Durante anos, os físicos consideraram a não-comutatividade um problema. Quando duas forças quânticas actuavam na mesma partícula pela ordem errada, perturbavam-se mutuamente e arruinavam as medições. Agora, uma equipa da Universidade de Oxford transformou este incómodo numa ferramenta poderosa.
Em 1 de maio de 2026, a revista Nature Physics publicou um estudo que descreve a primeira demonstração experimental de "quadsqueeze" (quadratura quântica), uma interacção quântica de quarta ordem que era considerada demasiado fraca e facilmente destruída pelo ruído para ser observável.

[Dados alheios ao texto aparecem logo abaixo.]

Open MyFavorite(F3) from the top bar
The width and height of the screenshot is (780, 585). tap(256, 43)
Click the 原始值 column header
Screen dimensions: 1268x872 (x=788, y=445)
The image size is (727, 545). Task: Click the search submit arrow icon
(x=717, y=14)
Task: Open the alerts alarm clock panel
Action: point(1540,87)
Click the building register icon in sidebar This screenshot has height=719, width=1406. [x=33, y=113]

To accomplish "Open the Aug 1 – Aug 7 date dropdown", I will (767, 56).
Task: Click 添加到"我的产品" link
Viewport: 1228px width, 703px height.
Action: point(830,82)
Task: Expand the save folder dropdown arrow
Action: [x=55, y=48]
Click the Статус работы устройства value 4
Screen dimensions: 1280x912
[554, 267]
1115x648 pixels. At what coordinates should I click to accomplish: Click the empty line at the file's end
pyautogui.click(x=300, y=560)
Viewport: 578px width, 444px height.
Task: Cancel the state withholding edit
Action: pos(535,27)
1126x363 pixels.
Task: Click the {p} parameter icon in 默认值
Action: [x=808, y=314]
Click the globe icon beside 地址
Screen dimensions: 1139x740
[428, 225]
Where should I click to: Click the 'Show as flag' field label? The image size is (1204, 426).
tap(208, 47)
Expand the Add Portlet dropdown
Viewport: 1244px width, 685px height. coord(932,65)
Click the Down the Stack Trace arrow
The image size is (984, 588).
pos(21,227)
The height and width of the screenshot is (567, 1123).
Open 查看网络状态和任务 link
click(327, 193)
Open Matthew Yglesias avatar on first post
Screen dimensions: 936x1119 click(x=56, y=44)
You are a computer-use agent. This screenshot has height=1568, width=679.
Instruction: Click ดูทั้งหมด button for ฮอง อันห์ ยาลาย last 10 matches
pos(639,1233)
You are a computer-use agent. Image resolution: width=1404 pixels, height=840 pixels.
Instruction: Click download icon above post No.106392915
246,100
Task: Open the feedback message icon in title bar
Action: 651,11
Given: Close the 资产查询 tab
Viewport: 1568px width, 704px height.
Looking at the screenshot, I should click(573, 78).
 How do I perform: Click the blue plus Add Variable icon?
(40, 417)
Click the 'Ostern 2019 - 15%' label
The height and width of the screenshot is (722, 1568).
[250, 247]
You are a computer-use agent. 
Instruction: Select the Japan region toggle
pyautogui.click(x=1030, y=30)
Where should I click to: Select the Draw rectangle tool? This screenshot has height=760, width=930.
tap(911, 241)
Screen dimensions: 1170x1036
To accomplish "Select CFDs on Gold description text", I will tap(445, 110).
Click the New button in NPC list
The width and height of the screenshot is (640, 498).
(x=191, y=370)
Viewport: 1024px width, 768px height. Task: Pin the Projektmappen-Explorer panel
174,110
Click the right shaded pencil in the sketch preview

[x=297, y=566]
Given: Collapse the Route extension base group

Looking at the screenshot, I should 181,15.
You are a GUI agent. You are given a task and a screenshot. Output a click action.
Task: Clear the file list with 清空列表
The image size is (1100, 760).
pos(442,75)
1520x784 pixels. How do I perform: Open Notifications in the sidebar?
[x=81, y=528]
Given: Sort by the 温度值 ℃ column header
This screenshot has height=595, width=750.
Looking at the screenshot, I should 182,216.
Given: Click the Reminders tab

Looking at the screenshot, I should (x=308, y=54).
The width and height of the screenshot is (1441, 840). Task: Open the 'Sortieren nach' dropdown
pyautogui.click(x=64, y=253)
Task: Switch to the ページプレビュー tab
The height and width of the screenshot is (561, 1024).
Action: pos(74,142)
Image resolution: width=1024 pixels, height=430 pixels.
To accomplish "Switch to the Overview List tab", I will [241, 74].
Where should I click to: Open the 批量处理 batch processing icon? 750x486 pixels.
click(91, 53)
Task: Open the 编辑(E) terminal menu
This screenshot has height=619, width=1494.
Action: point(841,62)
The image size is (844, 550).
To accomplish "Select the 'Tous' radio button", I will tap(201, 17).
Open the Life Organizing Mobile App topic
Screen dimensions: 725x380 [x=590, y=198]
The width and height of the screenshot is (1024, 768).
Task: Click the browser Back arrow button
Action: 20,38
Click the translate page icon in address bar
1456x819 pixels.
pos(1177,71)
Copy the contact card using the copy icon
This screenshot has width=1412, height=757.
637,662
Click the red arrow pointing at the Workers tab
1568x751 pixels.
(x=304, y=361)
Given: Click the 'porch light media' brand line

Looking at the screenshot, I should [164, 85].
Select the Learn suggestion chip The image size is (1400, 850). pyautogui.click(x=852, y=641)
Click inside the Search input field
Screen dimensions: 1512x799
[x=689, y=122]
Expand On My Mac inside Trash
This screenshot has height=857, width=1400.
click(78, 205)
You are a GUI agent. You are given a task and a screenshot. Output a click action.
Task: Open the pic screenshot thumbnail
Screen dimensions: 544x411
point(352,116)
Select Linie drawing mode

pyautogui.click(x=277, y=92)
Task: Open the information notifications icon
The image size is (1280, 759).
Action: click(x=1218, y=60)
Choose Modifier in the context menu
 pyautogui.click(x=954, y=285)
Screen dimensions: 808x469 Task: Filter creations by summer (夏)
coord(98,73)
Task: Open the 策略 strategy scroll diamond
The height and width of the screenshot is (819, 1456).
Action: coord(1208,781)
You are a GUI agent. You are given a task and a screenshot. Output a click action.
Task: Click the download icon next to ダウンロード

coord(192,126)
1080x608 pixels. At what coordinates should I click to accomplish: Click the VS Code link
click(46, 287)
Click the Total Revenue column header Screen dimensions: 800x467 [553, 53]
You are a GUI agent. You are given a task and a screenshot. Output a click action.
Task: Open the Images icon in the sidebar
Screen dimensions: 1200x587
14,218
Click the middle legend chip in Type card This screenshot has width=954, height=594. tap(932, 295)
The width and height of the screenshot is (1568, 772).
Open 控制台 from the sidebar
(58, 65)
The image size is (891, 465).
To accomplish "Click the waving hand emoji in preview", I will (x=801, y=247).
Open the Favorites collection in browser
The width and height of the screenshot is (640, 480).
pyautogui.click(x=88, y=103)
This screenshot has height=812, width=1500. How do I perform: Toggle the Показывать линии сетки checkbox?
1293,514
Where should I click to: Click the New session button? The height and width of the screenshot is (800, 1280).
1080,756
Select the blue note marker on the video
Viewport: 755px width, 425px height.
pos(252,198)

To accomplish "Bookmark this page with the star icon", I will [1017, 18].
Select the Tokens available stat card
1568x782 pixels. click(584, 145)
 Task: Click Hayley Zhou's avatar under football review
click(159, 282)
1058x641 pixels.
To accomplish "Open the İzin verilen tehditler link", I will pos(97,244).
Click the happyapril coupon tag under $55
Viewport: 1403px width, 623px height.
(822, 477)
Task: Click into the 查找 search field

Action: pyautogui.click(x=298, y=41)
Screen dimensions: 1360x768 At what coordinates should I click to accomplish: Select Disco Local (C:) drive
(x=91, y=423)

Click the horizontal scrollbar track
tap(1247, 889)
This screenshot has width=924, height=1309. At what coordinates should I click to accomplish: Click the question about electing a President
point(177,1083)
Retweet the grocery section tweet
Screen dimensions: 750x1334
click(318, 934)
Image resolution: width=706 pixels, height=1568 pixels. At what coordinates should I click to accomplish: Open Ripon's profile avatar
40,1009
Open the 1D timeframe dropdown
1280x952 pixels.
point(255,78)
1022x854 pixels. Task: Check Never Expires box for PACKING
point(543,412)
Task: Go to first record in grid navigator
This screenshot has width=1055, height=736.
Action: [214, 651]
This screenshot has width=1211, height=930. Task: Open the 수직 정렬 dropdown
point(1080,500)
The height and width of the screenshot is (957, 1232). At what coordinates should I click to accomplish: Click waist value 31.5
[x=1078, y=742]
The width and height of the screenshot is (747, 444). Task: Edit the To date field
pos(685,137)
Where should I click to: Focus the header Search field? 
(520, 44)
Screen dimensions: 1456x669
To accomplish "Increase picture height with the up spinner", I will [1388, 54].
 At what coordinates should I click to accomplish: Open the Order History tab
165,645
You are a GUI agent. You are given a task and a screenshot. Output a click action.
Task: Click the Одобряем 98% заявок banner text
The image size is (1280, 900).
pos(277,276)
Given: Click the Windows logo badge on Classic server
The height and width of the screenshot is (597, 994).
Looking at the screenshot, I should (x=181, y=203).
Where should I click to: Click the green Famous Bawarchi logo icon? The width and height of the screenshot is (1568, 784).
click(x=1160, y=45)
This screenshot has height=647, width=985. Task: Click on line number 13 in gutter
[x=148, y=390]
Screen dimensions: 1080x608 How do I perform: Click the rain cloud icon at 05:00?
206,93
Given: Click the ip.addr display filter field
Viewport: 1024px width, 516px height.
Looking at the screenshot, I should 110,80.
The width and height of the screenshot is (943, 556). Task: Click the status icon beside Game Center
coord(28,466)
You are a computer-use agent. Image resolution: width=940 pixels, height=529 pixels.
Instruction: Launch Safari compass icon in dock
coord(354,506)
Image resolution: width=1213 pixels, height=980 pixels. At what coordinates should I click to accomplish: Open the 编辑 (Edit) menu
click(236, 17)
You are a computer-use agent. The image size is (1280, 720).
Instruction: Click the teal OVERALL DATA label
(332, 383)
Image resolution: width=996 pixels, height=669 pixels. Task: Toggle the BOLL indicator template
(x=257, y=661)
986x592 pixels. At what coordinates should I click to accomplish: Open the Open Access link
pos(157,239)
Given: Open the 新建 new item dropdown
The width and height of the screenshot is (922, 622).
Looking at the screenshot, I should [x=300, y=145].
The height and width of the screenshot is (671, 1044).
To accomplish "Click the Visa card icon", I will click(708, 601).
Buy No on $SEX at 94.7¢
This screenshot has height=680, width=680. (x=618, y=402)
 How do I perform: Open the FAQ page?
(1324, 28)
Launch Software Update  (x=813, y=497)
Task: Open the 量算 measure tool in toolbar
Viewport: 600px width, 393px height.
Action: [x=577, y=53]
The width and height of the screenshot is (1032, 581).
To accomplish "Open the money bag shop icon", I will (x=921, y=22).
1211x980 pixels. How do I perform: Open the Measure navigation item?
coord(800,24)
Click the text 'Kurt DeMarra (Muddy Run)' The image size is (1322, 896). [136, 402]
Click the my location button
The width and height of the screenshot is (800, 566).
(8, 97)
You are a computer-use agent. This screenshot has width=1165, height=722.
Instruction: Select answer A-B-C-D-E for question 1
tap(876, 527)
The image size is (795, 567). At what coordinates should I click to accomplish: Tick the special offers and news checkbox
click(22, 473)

O squeezing é uma técnica que altera a incerteza quântica, tornando uma propriedade mais precisa à custa de outra. O squeezing padrão já é utilizado no LIGO, um detector de ondas gravitacionais. Mas existem versões mais complexas: trisqueezing (terceira ordem) e quadsqueezing (quarta ordem).
A inovação de Oxford foi aplicar duas forças não-comutativas a um único ião aprisionado. Como as forças não comutam, a sua ordem importa, e isto amplifica os efeitos mutuamente. Os investigadores conseguiram gerar a interacção de quarta ordem mais de 100 vezes mais rápido do que era previsto.
Esta descoberta abre caminhos para melhorar sensores quânticos, simuladores e computadores. A equipa não inventou novas partículas nem máquinas mais potentes. Apenas questionaram diferentemente um único ião e transformaram uma dificuldade numa solução elegante.